Typically, with overwhelming outrage and condemnation, we are told that the Presidency denied knowledge of the action. But the Vice-President told us that the President knew of the action on Saturday night for everything that has been prepared for Monday morning. Haba VP, it doesn’t happen that way. Nobody should take such measure against any of the four in hierarchy below the President or any of his ministers without his knowledge and indeed his approval. But if that can happen to the Chief Justice of the Federation, the fifth man in the hierarchy of government, without the knowledge let alone the approval of the President, then it speaks for the type of government we have which means the President is not in charge let alone being in control and no Nigerian must take anything for granted. We are all unsafe and insecure under such an administration. And enough of it! Buhari’s apologists will not stop at anything to try to cover up his administration’s inadequate performance and character. A constitutional liberal democracy cannot thrive without an independent and insulated judiciary from the executive and the legislature.
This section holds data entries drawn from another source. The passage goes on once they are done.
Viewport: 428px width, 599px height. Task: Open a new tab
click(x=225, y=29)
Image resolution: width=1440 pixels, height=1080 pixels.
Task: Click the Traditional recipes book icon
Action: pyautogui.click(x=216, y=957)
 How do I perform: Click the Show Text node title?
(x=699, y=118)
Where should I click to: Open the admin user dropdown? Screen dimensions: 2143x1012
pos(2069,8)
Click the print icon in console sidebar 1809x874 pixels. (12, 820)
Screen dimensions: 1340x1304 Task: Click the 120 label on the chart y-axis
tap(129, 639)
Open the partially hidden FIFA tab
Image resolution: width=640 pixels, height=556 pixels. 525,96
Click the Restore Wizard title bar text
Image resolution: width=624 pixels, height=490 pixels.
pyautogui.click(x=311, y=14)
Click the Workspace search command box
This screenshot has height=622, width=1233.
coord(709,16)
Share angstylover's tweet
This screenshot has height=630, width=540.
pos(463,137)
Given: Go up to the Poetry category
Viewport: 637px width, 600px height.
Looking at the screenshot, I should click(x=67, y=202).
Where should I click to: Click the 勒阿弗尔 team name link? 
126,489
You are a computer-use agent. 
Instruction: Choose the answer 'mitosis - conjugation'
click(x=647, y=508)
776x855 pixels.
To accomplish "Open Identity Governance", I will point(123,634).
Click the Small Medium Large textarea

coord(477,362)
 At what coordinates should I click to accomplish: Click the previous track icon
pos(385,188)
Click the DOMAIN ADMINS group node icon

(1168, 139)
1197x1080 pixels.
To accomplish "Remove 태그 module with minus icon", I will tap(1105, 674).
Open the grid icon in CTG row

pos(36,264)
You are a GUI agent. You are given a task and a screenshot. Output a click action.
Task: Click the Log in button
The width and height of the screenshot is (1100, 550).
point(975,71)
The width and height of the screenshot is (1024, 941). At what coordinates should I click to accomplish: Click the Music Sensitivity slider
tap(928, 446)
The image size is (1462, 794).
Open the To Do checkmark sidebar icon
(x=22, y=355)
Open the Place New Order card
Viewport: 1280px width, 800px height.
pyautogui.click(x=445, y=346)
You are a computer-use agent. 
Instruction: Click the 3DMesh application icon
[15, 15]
Nigerians must wake up and stop these acts of wanton desperation tantamount to mental incapacity to run the affairs of Nigeria wholesomely.
Life and living are anchored on trust. But if I trust you and you deceive, cheat or disappoint me the first time, it is shame on you. However, if I allow you to do so the same thing for me the second time, I do not only have myself to blame, I must be regarded as a compound fool.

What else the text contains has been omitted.